Effect of Feed-Stream Configuration on Gas-Phase Chlorination Reactor Performance
Chlorination of hydrocarbons is an industrially important process used for the production of commercially viable environmentally friendly chemicals. The highly exothermic nature of these reactions necessitates a thorough study of reactor stability and product feasibility. Here, computational fluid dynamics (CFD) is used to analyze the performance of a coaxial rightcylindrical insulated reactor for different inlet flow configurations. Chlorination reactions involve a large number of radicals and other intermediates, and hence, direct simulations using traditional CFD techniques are difficult because of the stiff nature of the reaction scheme involved. A novel algorithm for reaction computation, in situ adaptive tabulation (ISAT), is used to obtain considerable computational gains. The joint probability density function (JPDF) transport equation for the scalars with closed terms for reaction is solved using a Monte Carlo particle algorithm in tandem with a finite-volume (FV) Reynolds-averaged Navier-Stokes (RANS) method. The particle method handles transport of 15 scalars along with enthalpy and feeds back mean field values of temperature and molecular weight that are used by the FV code to correct the flow for reaction.
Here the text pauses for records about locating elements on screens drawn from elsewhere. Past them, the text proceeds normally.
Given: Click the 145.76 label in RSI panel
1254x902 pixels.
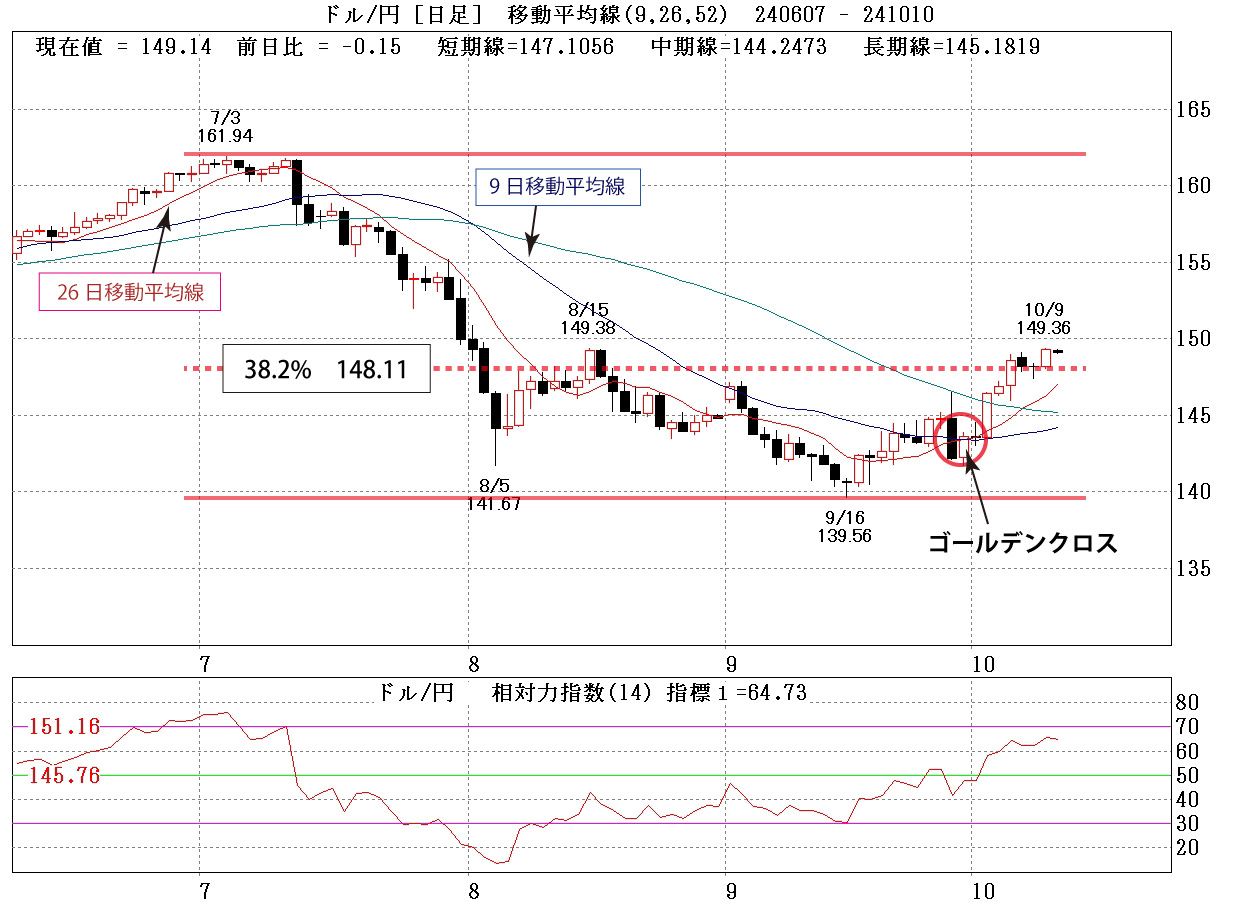Looking at the screenshot, I should (x=64, y=775).
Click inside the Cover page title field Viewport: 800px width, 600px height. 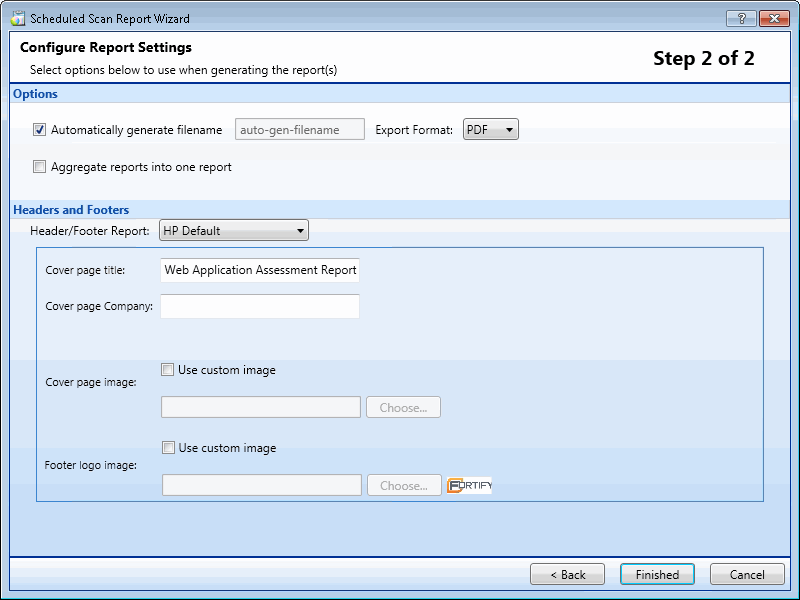260,270
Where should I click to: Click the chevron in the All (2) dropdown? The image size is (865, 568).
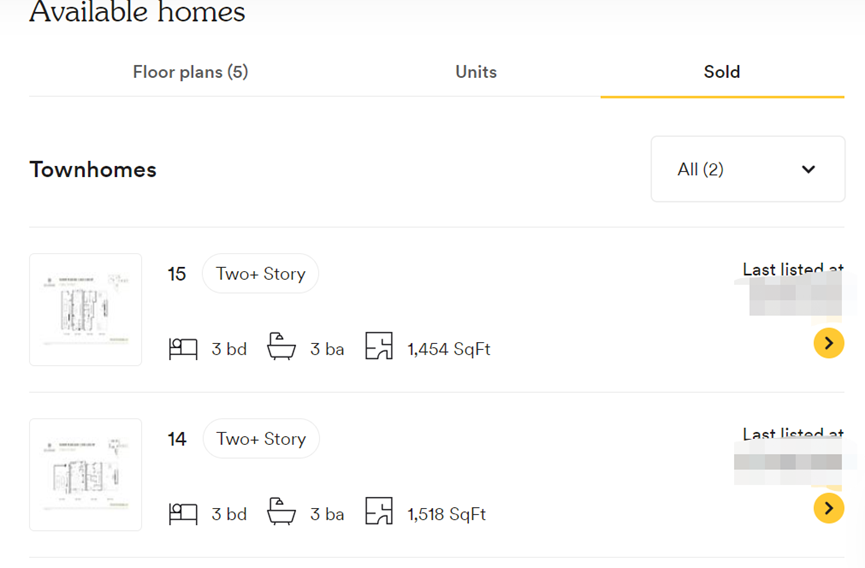pos(808,169)
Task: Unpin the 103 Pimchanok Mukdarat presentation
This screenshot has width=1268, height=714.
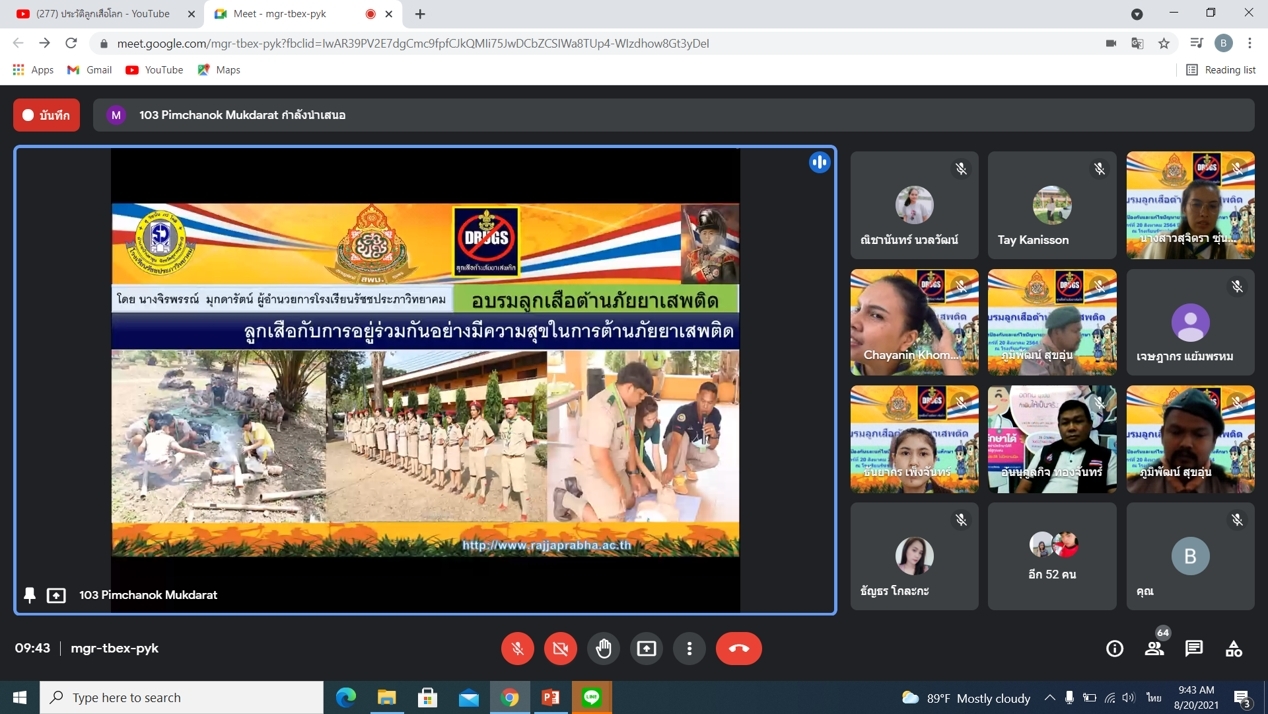Action: pos(30,595)
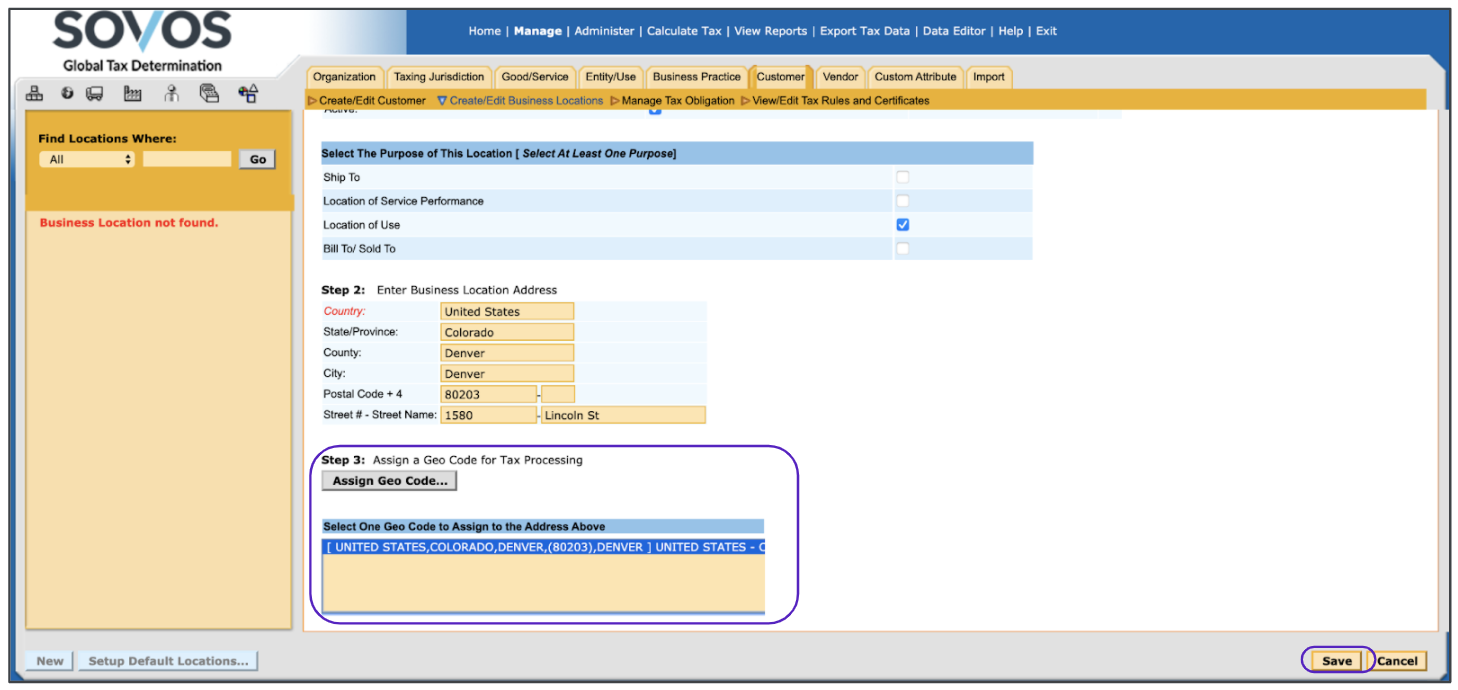Click the person customer icon

(x=171, y=94)
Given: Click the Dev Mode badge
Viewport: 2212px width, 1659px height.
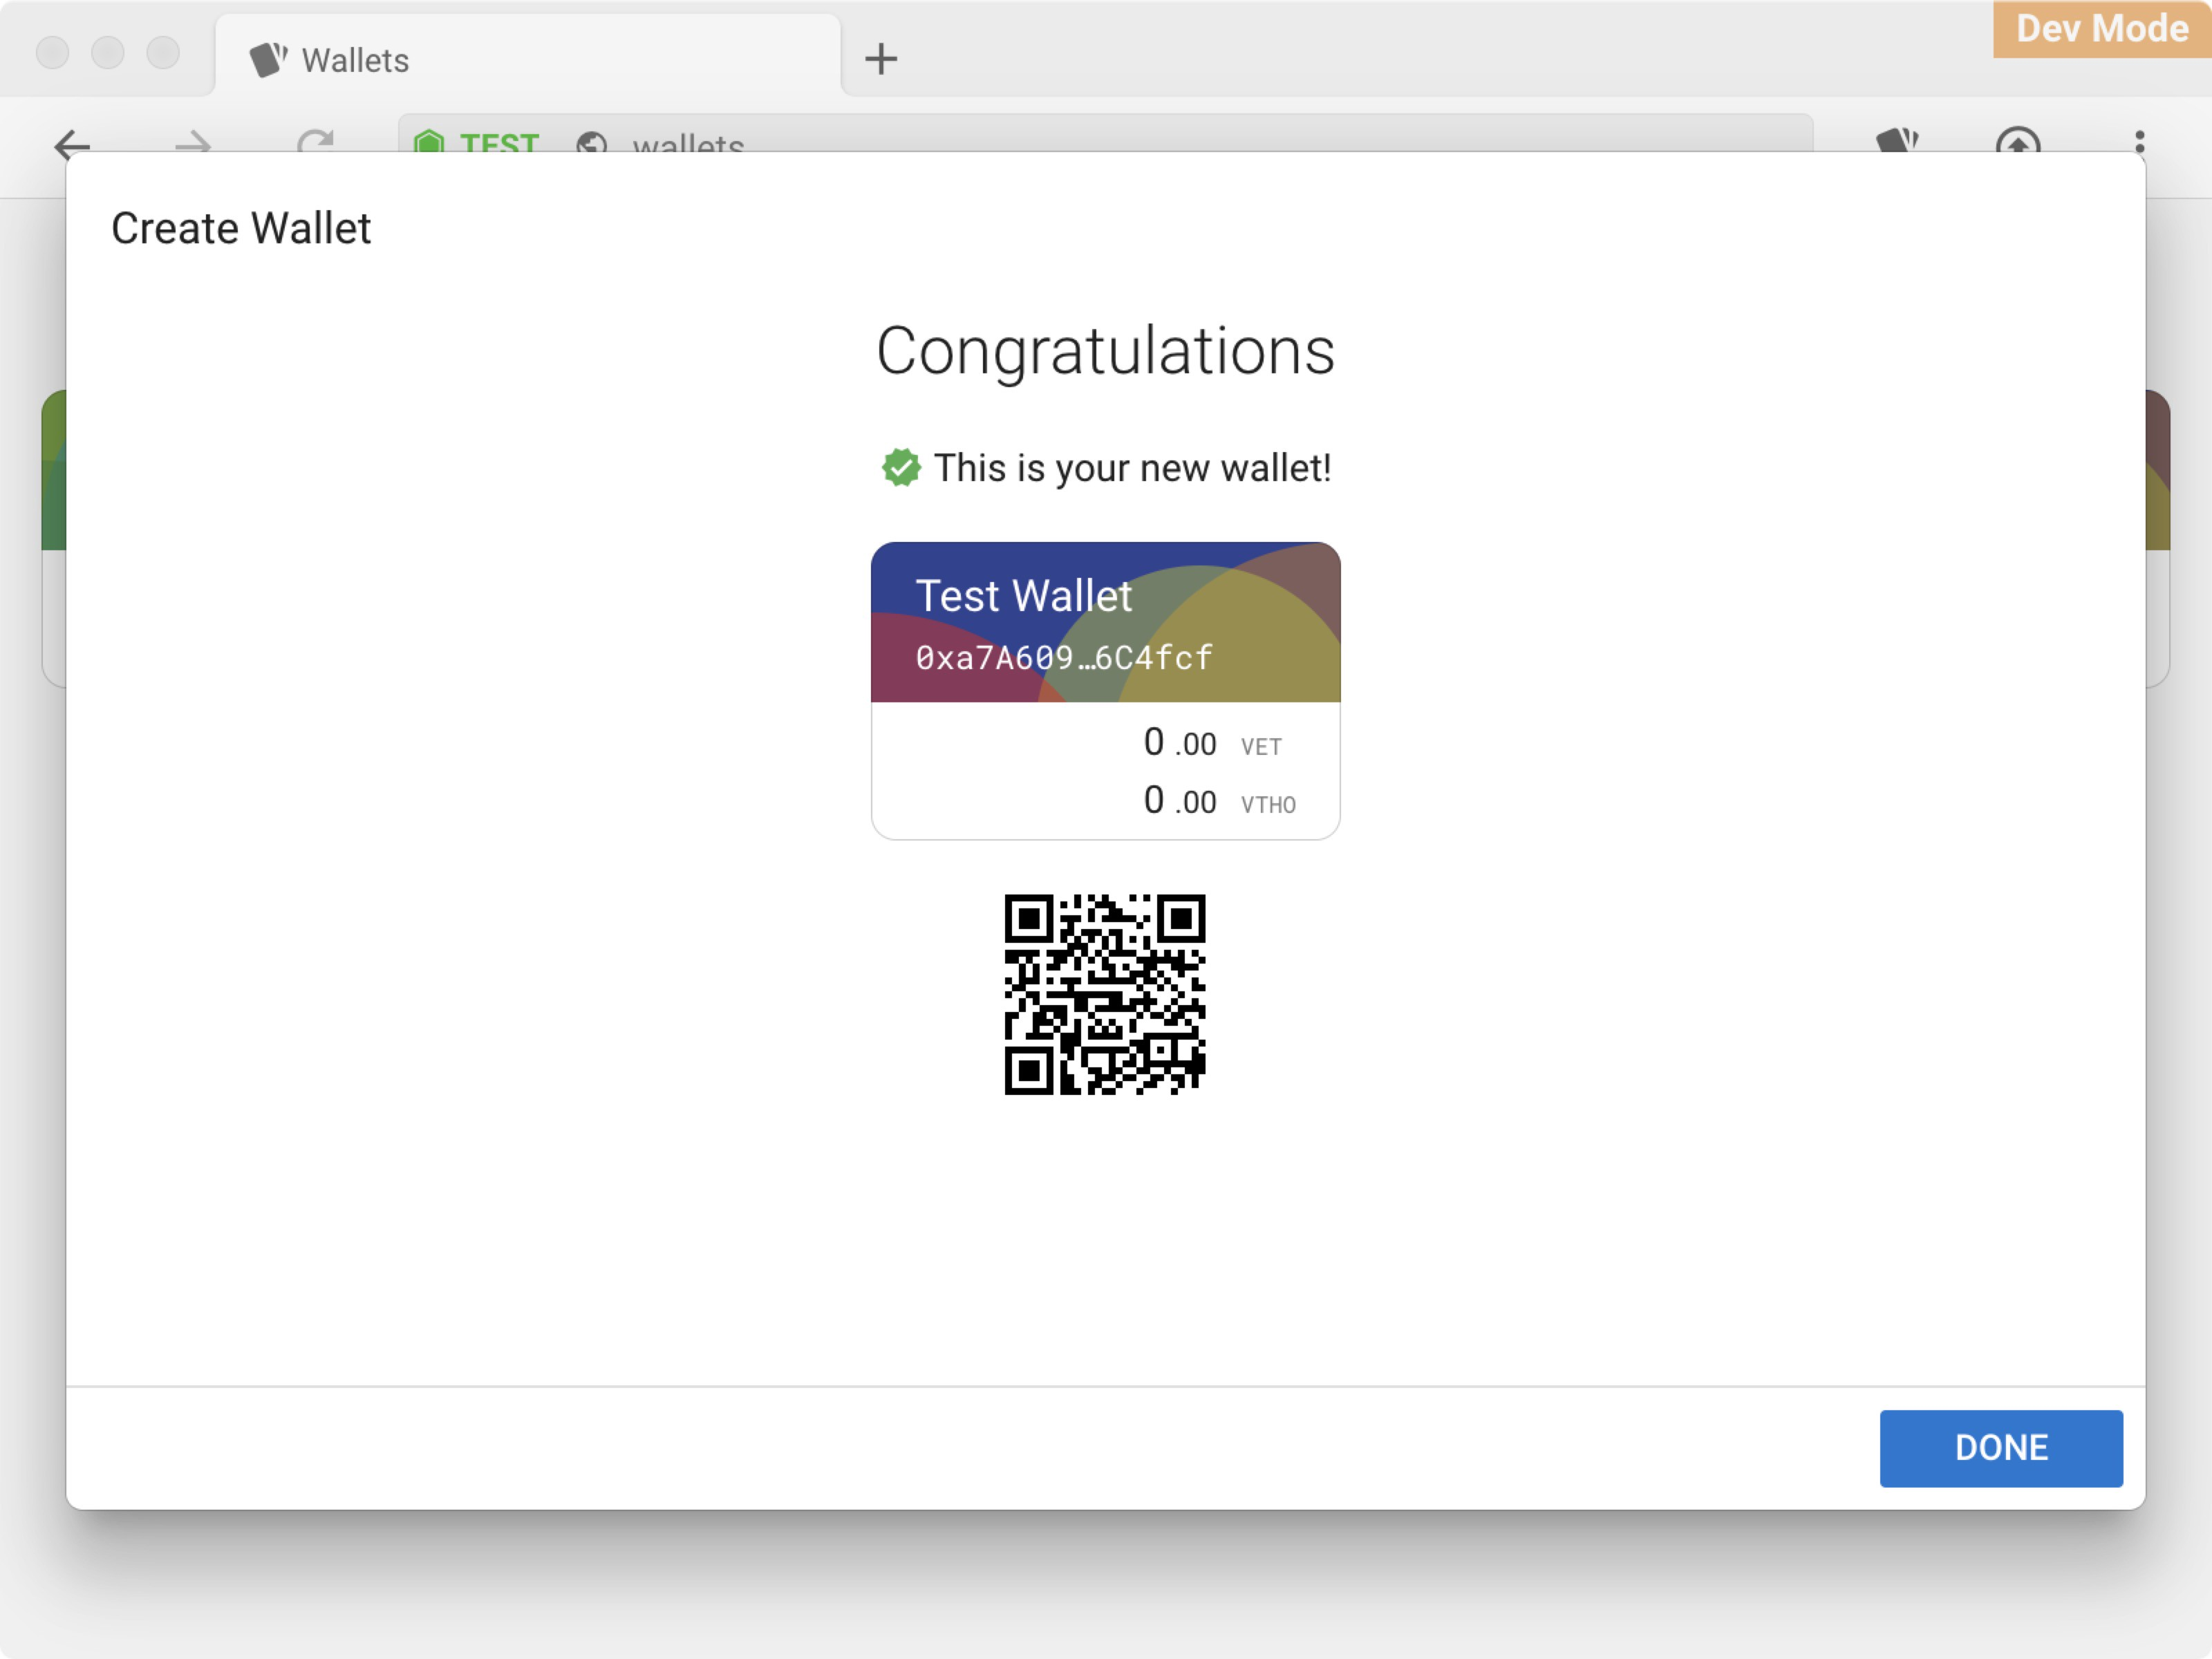Looking at the screenshot, I should click(x=2101, y=29).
The scalar scatter plots conditioned on the mixture fraction are used to study the details of the kinetics in different reactor zones. Comparison of premixed and segregated inlets is done to determine reactor stability and product yield. Conclusions are then drawn about fundamental properties of the reactor and broad considerations for reactor design.
This article is from Industrial & Engineering Chemistry Research 42 (2003): 2544-2557, doi: 10.1021/ie0206599. Posted with permission.